Not that many generations ago families worked more or less together. The majority of families worked the land for a living and crossed paths many times a day in the field or barn or around the kitchen table. Other families ran small business in town, often living above or behind the family business. Children helped parents with all sorts of tasks and were a vital part of a family economic system.

Then we started mass-producing things, built railways to move those things long distances, and started replacing family-owned businesses with companies. The companies merged together to become corporations.  Large-scale organizations took over many functions of daily life formerly handled by individual families. Work obligations then started keeping families separated many hours each day. I’m not romanticizing the very hard and often precarious way of life when each family was more or less on its own to provide for its members. I am pointing out that these changes have wrecked havoc on a family’s home life.

In the modern world of corporate hours and travel, too many children grow up barely knowing their fathers. Fathers leave before the kids are awake. If fathers make it home in time to see them before bedtime, they are often too worn out from the daily grind to have any meaningful engagement with the children. Screen time has replaced the family dinner hour. This is a loss, not only for those children, but also for all of us as a society.
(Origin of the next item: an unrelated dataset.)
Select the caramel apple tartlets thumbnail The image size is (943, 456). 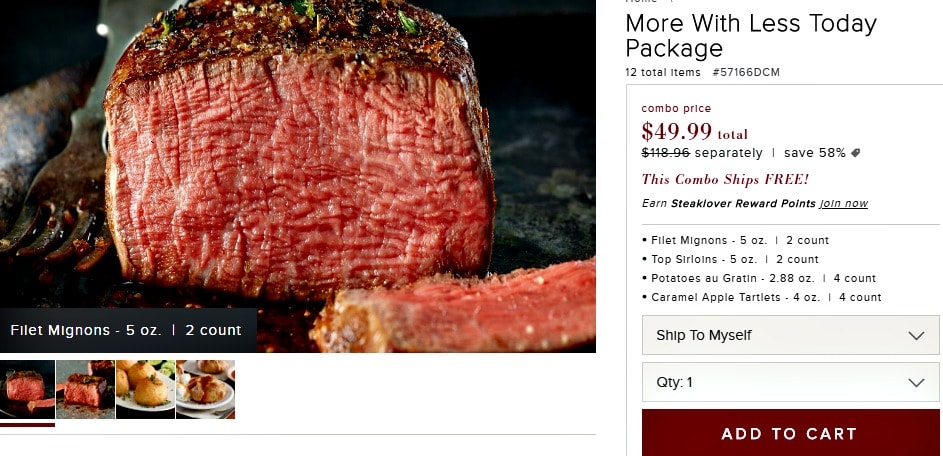[206, 389]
Children need fathers. Yes, there are thousands of single mothers who do a remarkable job of raising their children without fathers around to help. But children still need both male and female people in their lives to learn how to be healthy adults.

Wanted: Mature Fathers to Mentor Their Children

So what is the role of a father in the twenty-first century? I believe it is to first be an emotionally mature, caring and giving male version of a human being; a man who is gracious in winning and resilient in losing. Secondly, it is to spend enough time with his children for them to learn how such a man handles the trials and triumphs of life. Dads, we all need you, but especially our young men need you to rethink success. We really need you to show your children, especially your sons, how to accept loss and learn from it; how to care and share; and how to use their strength and skill to make the world around them better for their having been there.

We need fathers to spend time talking with their children more than we need men to earn ever higher salaries in the work world. We need fathers to ask their children about the high and low points of their day – every day. We need men to share the same about their lives so their children learn that all people have good days and not so good ones. We need fathers who read to your children, and let their children read to them, because that strengthens the bonds of caring between people. We need men to discuss the events of the day because their children need to learn their values and ethics from people who love them and not some electronic device. We need fathers who encourage their children, who bless them, and who assure them – every day in any way they can, that their father’s got their back.

What we really need these days are more men bending down to wipe away the tears from a little boy’s face and assuring him it is normal to cry when hurt. We need more men telling children that it’s OK if they do their very best and still lose the game. They just gave members of the other team the gift of getting excited about winning. We need more men role modeling making contributions to the well being of others in our communities. We need more wise men who really know their children.